# Wednesday Night Chat????



## JordanZ870 (Nov 25, 2004)

C'mon, guys! :wave:


----------



## JordanZ870 (Nov 25, 2004)

Now that I have the grapevines removed from my phone line, I will be able to chat this eve. 200 lbs of vines do bad things to suspended phone lines. Go figure.
See you guys around 7-730 central time, eh?


----------



## car guy (Nov 22, 2003)

joez870 said:


> Now that I have the grapevines removed from my phone line, I will be able to chat this eve. 200 lbs of vines do bad things to suspended phone lines. Go figure.
> See you guys around 7-730 central time, eh?

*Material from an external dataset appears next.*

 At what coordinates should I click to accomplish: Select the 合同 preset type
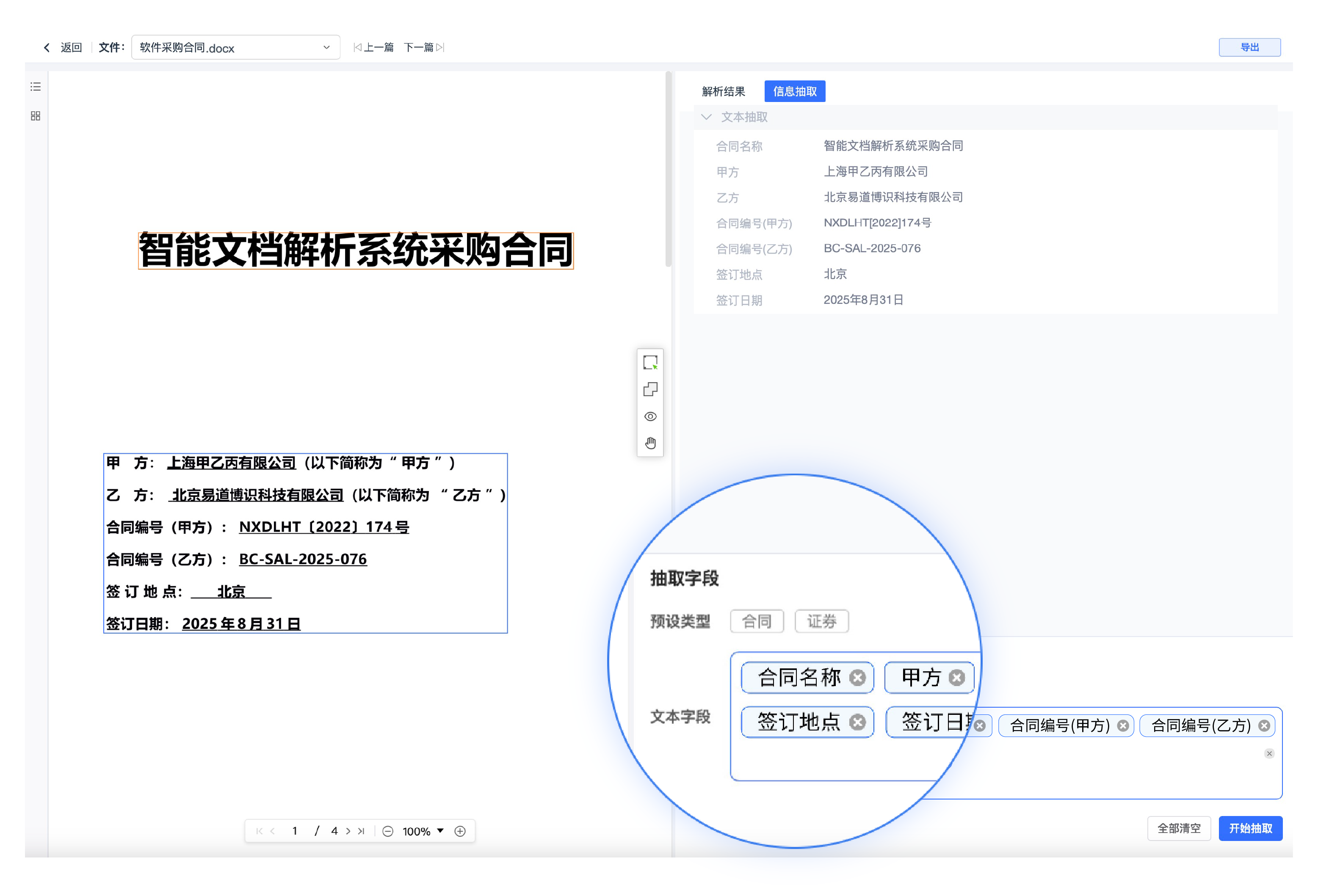[x=757, y=621]
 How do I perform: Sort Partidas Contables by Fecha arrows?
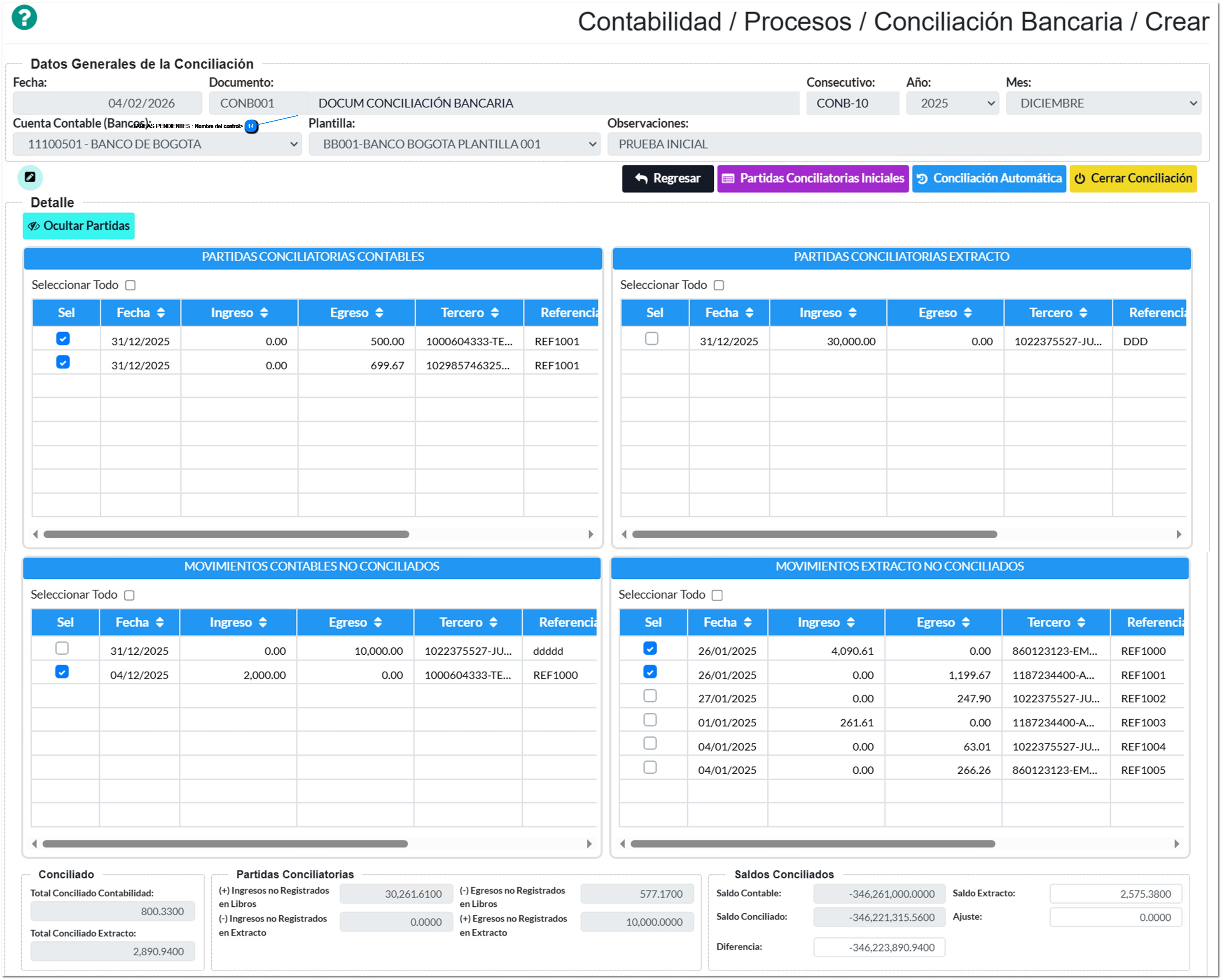point(161,313)
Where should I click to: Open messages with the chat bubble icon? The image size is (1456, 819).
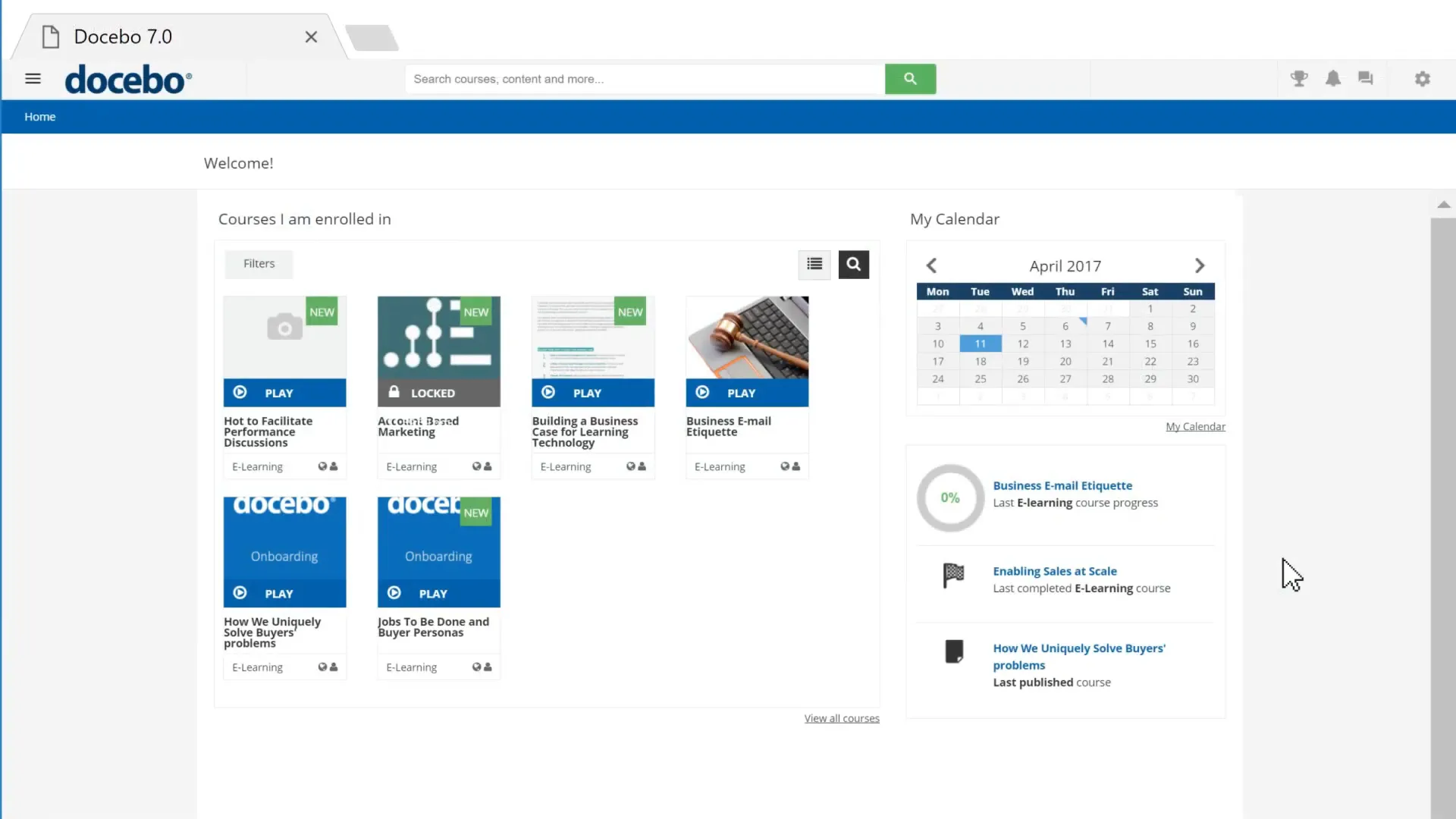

Hey Joe, you making wine or whine?


----------



## JordanZ870 (Nov 25, 2004)

a bit of both i guess. lol
The mead seems to come out the best though.


----------



## JordanZ870 (Nov 25, 2004)

11-23-05
Chat tonight, guys! It should be a good time for all. Leave your grumps at the door and lets have some fun! See you there!


----------



## DACSIGNS (Aug 18, 2004)

Still not feeling well enuff, guys, but y'all have a good time!
Circle Track DAC


----------



## JordanZ870 (Nov 25, 2004)

C'mon, guys! It's that time!


----------